Parola del mese

Non oro, non argento – ma libertà!

Giugno 2007

Ho letto nella Bibbia una bella parabola dai tempi di Gesù Cristo: un giovane aveva una malattia molto grave. Allorquando il Signore si trovò nei paraggi, il padre si recò da lui con il giovane. Arrivati dal Signore, il giovane si buttò e si convolse a terra. Gesù gli parlò ed il giovane giacque inerte a terra, da pensare che fosse morto. Poi Gesù lo prese per la mano, lo sollevò e il giovane si alzò in piedi. (Marco 9,14-29).

Talvolta si giace come morti, parlando spiritualmente, non si ha più la forza della fede, nessuna pace nel cuore, nessuna gioia, si è senza speranza e ci si sente incatenati perché si è fatto qualche cosa di sbagliato. Poi il Signore si avvicina a noi con la sua offerta, ci prende per la mano e ci solleva.
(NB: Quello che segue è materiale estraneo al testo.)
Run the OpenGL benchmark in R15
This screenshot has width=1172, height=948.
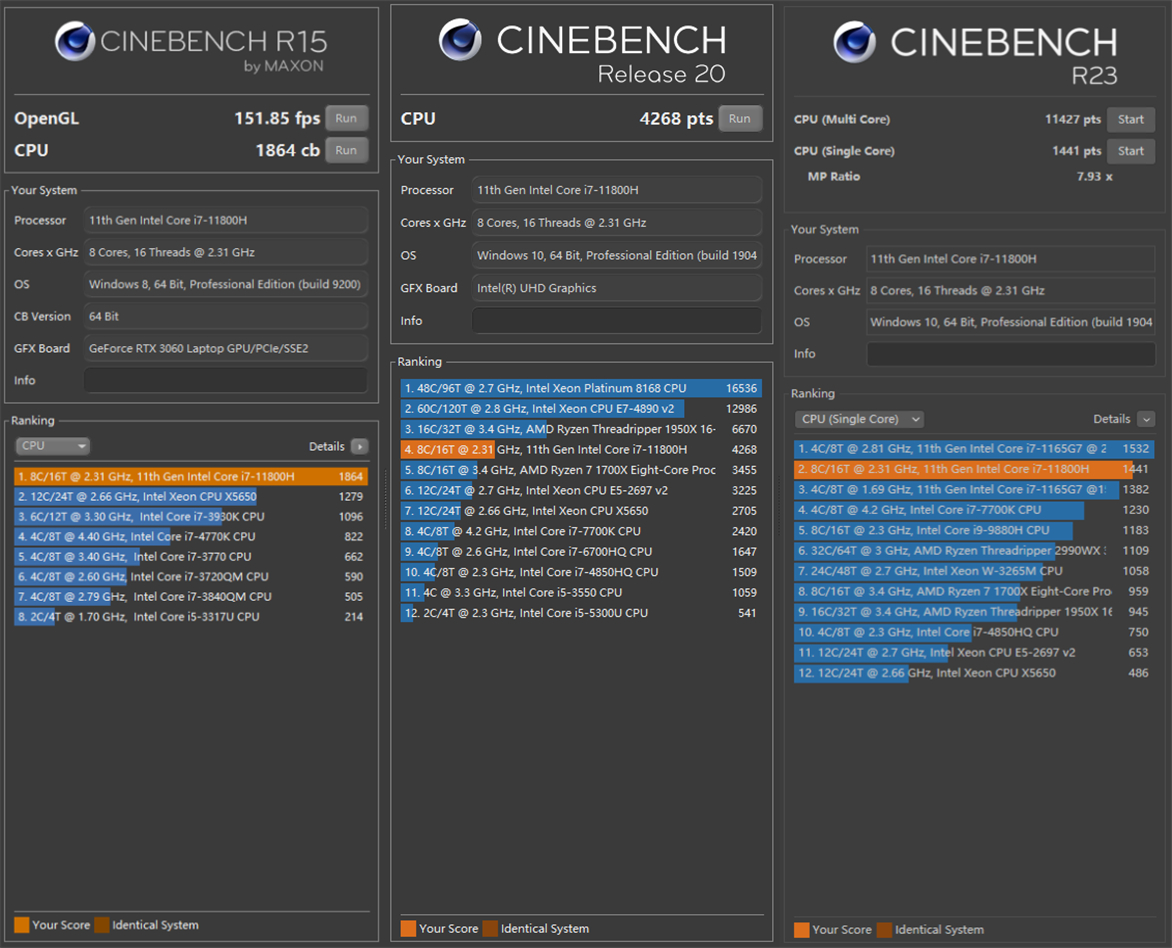(346, 118)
Lasciamoci sollevare dal Signore e allora riceviamo forza e nuovo coraggio; la pace e la gioia possono così prendere posto nell'anima. Con questa forza ed i suoi effetti ne derivano, vogliamo continuare, come il giovane che fu risollevato dal Signore. Ciò può avvenire in ogni servizio divino: se siamo inermi a giaciamo al suolo e non sappiamo come dobbiamo continuare, allora il Signore ci viene incontro e ci dà la sua mano, vuole risollevarci.

Ma questa parola ha ancora un altro livello: nell'aldilà ci sono molti che giaciono, parlando per immagini, come morti. Essi non hanno forza, nessuna fede, nessuna speranza, nessuna pace e nessuna gioia. Magari sono incatenati dagli spiriti che hanno servito. Porgiamo loro le nostre mani in fede, prendiamoli per mano, affinché possano risollevarsi. Vogliamo adoperarci per coloro che ci hanno preceduti nell'aldilà, per coloro che hanno vissuto intorno a noi, per coloro che sono deceduti in incidenti e per i nostri antenati. Che loro possano ricevere la forza ed essere diretti all'altare per ricevere i sacramenti.
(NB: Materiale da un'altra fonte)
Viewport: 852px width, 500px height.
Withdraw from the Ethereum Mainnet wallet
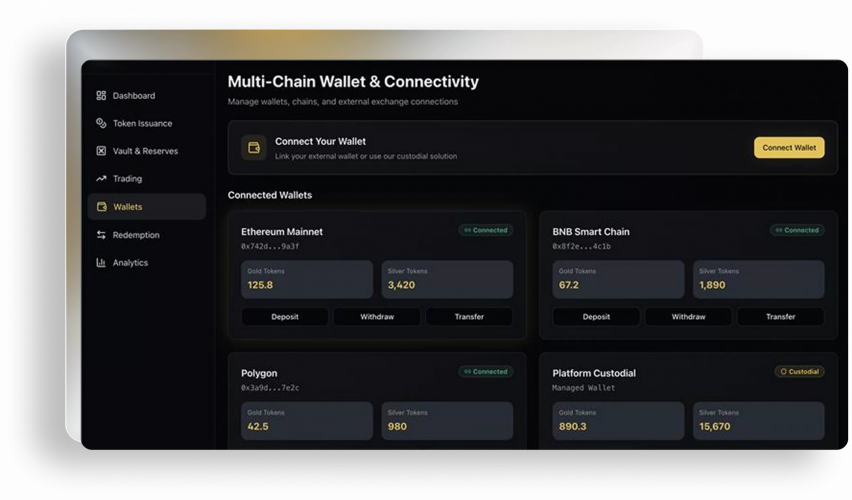[x=377, y=317]
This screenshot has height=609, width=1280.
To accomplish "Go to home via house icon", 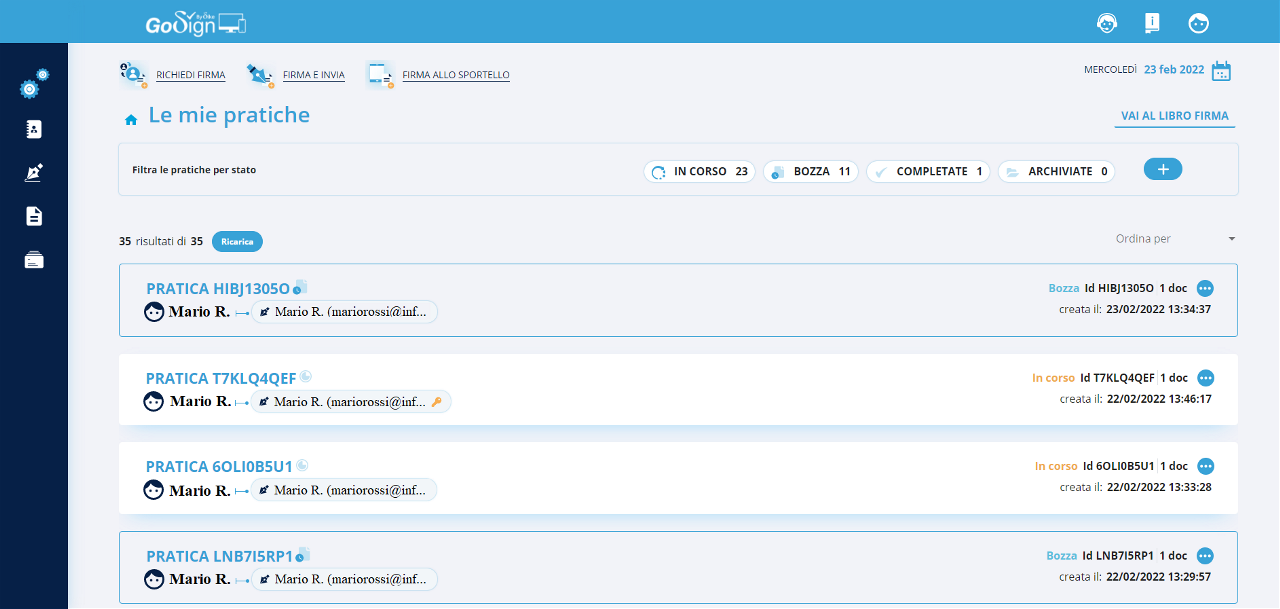I will (x=131, y=120).
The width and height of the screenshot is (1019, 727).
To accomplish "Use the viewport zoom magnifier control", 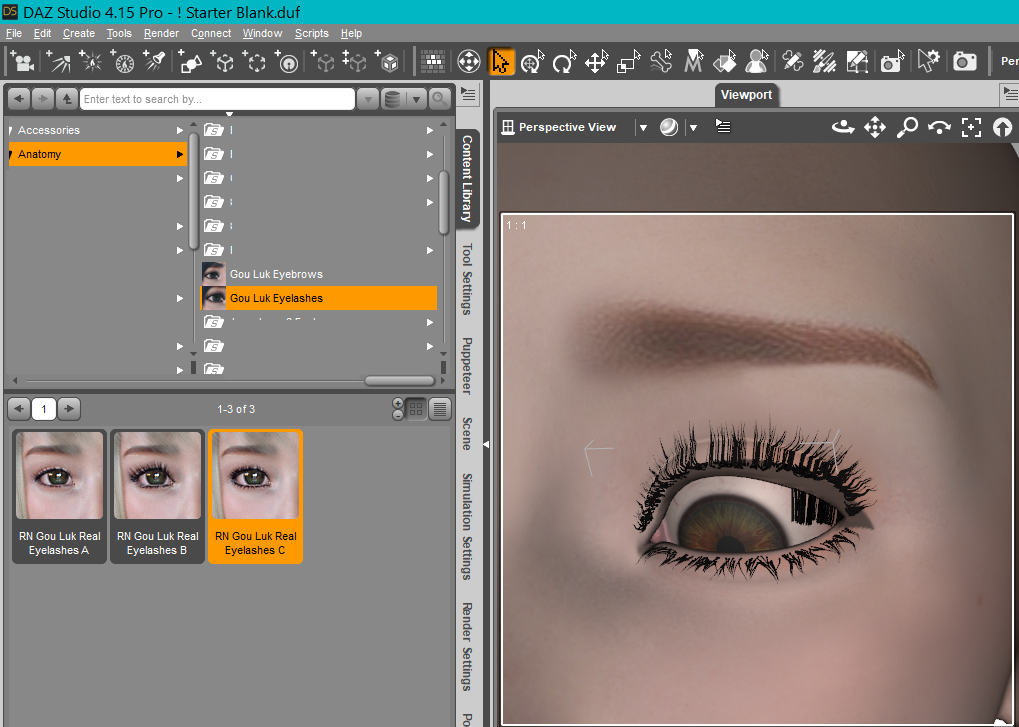I will coord(907,127).

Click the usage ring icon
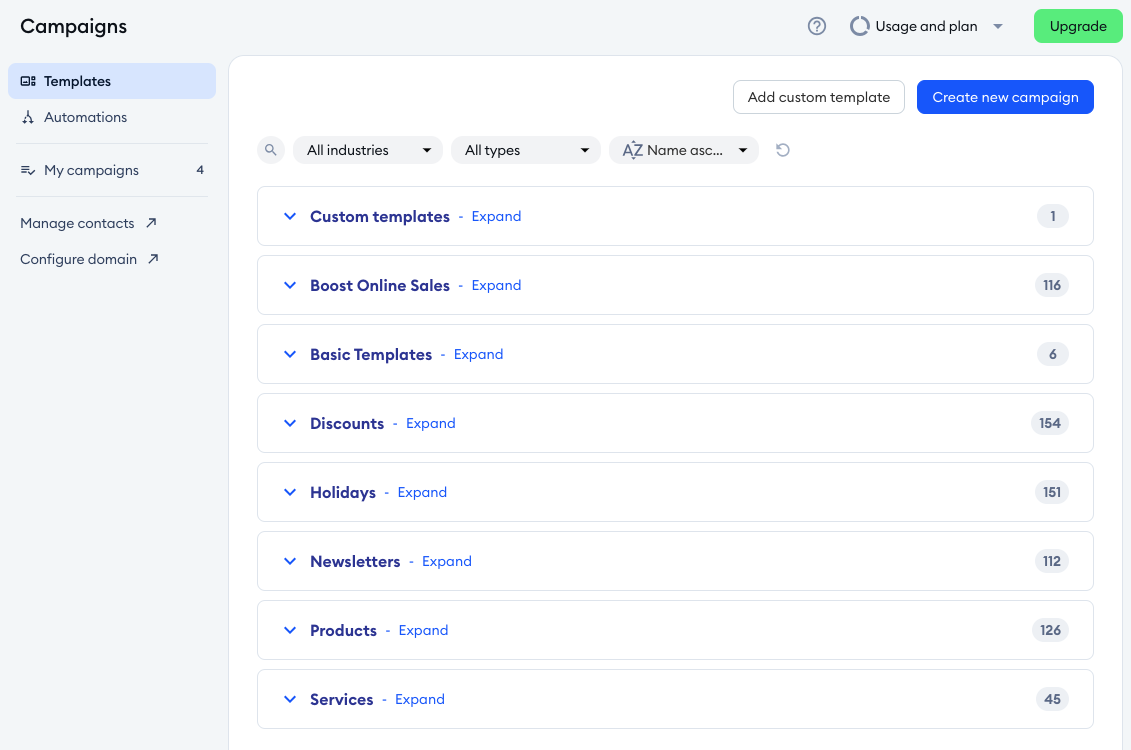click(859, 27)
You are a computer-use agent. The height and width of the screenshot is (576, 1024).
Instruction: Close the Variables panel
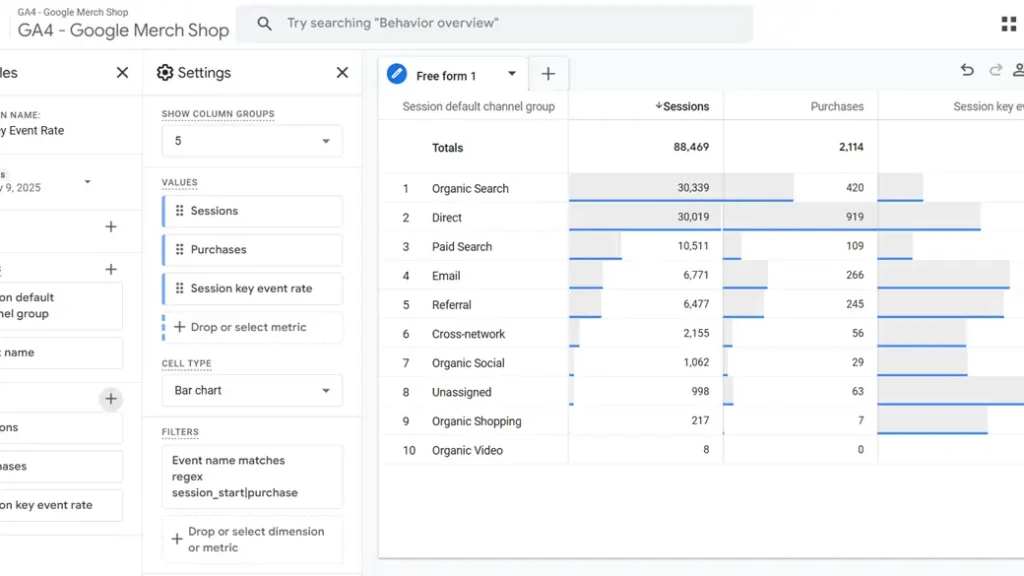tap(122, 73)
Una volta, gli apostoli Pietro e Giovanni, andarono al tempio e alla soglia della porta li aspettava un paralitico che chiedeva l'elemosina. L'apostolo Pietro gli disse: „Dell'argento e dell'oro io non ne ho; ma quello che ho, te lo do". Pietro lo guarì nel nome del Signore , porgendogli la mano, lo risollevò. Il paralitico poté camminare. (Atti degli apostoli 3,1-8)

Anche noi vogliamo avvicinarci ai paralitici dell'altro mondo che non hanno aiuto e dir loro: la vita terrena è terminata per voi, quello che era sbagliato non lo si può revocare. Ma vogliamo che possiate uscire dalle vostre dimore attuali. Vi diamo ciò che abbiamo: un cuore pieno di compassione! E abbiamo anche la forza della fede. Che questo miracolo possa avverarsi, che queste anime possano essere risollevate e liberate dalla sofferenza dell'anima.

Naturalmente, non possiamo fare tutto ciò da soli, anche se avessimo la compassione e la forza della fede; la forza dell'Eterno deve essere presente. Con ogni preghiera è come se porgessimo la mano ad una povera anima. Essa può poi essere risollevata e continuare verso la meta.